Esta demanda masiva determina las “secciones, temas, horarios, énfasis, jerarquías, fuentes y noticias: los que, a su vez, determinan las percepciones de la población sobre la realidad como construcción social”, afirma Carrión Mena.

Cómo abordar el delito en los medios de comunicación

Todo lo anterior demuestra que el rol de los medios de comunicación es determinante en la formación de la percepción e interpretación de los delitos. Y como parte de su responsabilidad social, los mismos deben cambiar su forma de presentar los hechos en aras de contribuir al debate y no al espectáculo de la violencia.

En este sentido, Álvaro Sierra, explica que es decisivo un cambio en la concepción de la violencia o el delito. De ser un hecho noticioso, el delito y la violencia en general deben ser entendidas y abordadas por los medios de comunicación, según el autor, como un proceso que a su vez está relacionado con otros procesos sociales que lo alimentan.

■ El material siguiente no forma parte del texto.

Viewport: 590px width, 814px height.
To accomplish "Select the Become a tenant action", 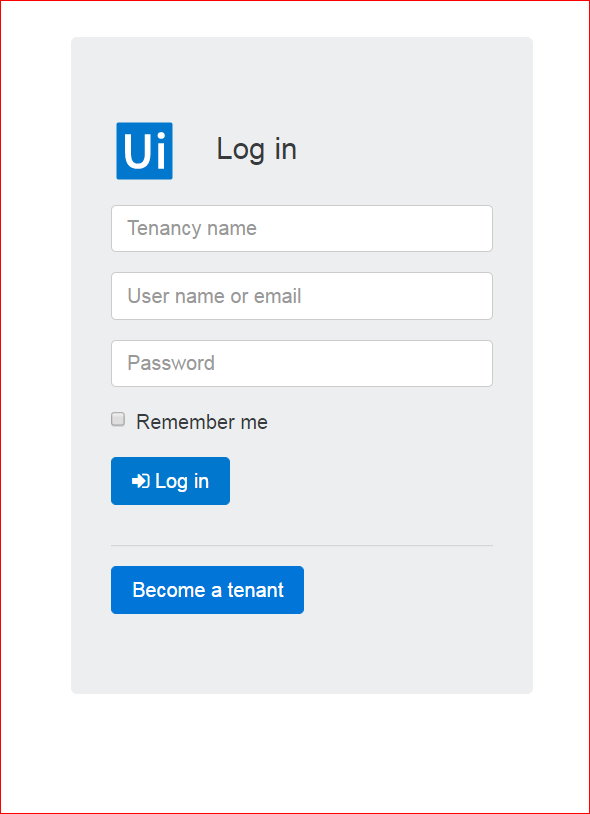I will click(x=207, y=590).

Asimismo, el autor sugiere  evitar el exceso de detalles innecesarios al momento de narrar un delito, contraponer las noticias violentas con historias positivas, contar historias individuales o colectivas que humanicen y acerquen a la audiencia, y presentar noticias con un enfoque analítico que contextualice el hecho y ofrezca una visión panorámica del mismo.

Estos cambios en la forma de contar los hechos en los medios de comunicación contribuirán a evitar y a enfrentar la insensibilidad y naturalización de la audiencia respecto a la violencia, y además dará más espacio para una interpretación más analítica del delito y el crimen como hechos con múltiples aristas.